Ritornando tra le braccia del Pci, Franceschini si è ritagliato il ruolo di suggeritore degli scenari dietrologici utili a quel partito
Per ultimo. Franceschini conosce bene i suoi polli: c’è cresciuto, si è alimentato, c’è ritornato. Sto parlando del Pci. Grazie al Pci di allora ha trovato una collocazione sociale e lavorativa in seguito alla sua dissociazione. Ma per portare acqua al suo mulino, Franceschini sa bene che doveva dare qualcosa in più. E il “qualcosa in più” fa parte proprio della sua personalità: lui si considerava il più intelligente e ... il più furbo, proprio così. E conoscendo i suoi polli, sapendo che la sola dissociazione non era poi la carta definitiva da giocare, ecco che trova la via maestra da percorrere tutta, insieme a Flamigni e soci: grazie alla veste politica e culturale del “redento”, inizia a suggerire argomenti che sicuramente avrebbero fatto presa nei suoi interlocutori, a rafforzare cioè la ricerca di chi sta dietro alle “sedicenti”, o “cosidette” Brigate Rosse. La risposta per Franceschini è semplice: ma sicuramente Moretti. Poiché è difficile sostenere che Moretti sia al servizio del Kgb o della Cia, Franceschini insistere su una presunta ambiguità del “capo”, lasciando poi ai suoi interlocutori/padroni il compito di ricamarci a dovere, cosa di cui sono veramente abili, facendo continuo sfoggio pur indossando abiti via via diversi, a seconda della convenienza del momento: dal Pci verso la Dc, cavalcando oggi il Pd. Sembra il testo di una canzone di Rino Gaetano. Fra parentesi, Moretti sta espiando ancora una pena, a 39 anni e mezzo dalla sua cattura! Già, dimostrazione evidente della sua presunta ambiguità.
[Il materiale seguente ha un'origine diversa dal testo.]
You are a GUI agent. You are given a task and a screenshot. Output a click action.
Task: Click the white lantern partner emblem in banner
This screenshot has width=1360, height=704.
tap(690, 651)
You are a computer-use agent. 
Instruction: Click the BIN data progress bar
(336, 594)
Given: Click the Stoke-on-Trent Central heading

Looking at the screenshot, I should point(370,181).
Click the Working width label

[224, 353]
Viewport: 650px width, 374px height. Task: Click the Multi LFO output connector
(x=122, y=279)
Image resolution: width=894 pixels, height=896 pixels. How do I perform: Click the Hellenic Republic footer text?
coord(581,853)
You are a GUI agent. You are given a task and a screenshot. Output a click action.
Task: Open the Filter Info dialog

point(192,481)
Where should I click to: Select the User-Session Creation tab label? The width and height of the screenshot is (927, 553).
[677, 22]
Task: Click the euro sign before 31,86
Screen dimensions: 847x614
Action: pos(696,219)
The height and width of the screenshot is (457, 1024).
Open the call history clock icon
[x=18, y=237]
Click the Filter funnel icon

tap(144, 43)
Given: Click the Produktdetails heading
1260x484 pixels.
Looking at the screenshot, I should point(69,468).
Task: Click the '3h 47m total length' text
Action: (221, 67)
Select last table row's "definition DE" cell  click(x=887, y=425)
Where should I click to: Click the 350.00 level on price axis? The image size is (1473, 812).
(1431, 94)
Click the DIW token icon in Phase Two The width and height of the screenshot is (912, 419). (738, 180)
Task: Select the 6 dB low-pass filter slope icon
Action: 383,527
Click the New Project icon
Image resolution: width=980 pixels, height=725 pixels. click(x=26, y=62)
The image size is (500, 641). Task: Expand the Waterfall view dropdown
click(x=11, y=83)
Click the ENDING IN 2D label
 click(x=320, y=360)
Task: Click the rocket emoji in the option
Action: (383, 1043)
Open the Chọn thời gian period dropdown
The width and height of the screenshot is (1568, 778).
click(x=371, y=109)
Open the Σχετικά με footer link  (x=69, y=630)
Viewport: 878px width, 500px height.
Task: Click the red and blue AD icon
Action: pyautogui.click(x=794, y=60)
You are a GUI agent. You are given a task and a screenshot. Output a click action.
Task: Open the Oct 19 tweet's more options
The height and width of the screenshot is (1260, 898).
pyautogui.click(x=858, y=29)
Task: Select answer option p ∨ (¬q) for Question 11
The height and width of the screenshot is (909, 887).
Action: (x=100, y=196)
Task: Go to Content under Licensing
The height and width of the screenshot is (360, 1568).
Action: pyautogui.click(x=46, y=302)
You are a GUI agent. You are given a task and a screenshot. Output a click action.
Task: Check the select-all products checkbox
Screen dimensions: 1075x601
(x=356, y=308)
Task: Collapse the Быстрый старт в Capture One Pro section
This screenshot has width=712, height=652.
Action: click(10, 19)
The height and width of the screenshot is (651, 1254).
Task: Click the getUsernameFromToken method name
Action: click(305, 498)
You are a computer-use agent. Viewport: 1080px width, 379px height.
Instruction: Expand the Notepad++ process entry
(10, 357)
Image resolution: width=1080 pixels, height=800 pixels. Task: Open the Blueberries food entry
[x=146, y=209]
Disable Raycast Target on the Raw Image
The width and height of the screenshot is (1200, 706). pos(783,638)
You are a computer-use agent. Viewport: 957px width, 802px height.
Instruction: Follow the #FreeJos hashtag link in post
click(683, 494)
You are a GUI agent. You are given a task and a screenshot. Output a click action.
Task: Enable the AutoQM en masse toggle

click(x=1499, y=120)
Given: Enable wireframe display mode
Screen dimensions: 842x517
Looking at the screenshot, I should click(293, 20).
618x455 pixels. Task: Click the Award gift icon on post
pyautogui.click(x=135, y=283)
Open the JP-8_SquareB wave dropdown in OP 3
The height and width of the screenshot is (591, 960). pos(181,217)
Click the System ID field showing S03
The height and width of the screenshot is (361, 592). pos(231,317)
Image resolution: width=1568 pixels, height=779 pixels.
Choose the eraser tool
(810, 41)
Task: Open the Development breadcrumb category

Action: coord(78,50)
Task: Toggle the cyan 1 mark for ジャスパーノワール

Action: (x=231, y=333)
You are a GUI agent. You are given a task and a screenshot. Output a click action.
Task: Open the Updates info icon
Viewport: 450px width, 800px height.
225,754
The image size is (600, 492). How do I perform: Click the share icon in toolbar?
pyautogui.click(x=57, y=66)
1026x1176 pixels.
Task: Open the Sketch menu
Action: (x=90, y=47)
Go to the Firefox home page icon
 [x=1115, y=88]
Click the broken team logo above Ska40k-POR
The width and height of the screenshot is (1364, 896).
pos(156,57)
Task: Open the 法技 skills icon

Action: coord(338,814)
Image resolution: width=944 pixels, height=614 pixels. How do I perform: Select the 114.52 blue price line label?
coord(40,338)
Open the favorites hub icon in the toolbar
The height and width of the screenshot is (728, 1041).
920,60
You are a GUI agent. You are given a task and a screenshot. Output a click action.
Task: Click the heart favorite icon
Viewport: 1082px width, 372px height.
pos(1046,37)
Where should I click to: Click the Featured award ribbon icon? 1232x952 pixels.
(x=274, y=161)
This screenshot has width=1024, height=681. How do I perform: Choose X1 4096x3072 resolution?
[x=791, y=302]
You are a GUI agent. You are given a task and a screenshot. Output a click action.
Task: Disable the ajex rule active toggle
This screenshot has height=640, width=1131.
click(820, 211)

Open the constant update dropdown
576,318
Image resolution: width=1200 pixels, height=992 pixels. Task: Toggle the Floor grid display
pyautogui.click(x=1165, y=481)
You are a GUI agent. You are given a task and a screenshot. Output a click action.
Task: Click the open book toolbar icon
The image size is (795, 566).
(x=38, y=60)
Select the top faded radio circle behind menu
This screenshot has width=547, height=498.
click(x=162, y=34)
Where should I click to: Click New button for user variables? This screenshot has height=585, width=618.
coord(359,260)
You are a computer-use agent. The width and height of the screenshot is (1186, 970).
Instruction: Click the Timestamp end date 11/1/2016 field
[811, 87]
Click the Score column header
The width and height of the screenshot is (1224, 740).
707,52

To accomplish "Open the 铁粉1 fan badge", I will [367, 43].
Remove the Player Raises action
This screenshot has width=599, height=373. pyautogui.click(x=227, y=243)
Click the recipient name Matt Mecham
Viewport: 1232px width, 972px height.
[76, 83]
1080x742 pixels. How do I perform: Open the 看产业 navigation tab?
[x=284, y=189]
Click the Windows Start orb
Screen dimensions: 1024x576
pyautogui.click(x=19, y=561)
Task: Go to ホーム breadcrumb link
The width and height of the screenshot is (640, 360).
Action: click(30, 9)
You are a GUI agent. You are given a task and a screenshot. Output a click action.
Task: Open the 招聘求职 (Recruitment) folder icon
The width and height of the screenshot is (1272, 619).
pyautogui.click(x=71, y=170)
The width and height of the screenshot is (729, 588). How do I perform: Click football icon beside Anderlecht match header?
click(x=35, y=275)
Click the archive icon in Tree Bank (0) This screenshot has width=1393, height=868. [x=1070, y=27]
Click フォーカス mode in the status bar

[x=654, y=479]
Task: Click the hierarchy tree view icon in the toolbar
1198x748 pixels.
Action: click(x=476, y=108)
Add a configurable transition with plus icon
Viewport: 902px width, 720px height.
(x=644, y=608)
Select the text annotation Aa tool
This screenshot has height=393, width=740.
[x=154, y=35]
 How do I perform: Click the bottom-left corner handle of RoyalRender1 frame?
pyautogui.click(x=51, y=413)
Concludo. Mi sembra ormai giunto il momento di chiudere definitivamente con queste storie, e questa lettera che scrivo la interpreto come un piccolissimo contributo a chiudere con le polemiche. La società in cui sono nate, sono cresciute, hanno avuto importanza e sono morte le varie componenti del movimento rivoluzionario degli anni '70 e '80, non esiste più. Le contraddizioni sociali e di classe oggi marciano su altri mezzi e per altre strade, irriconoscibili da quelle di allora. Per cui ... mi sembra opportuno finire di dare elementi concreti di verità a coloro che li usano per distruggere ogni attuale possibilità di antagonismo. Penso che bisognerebbe lottare per l’ignoranza del potere.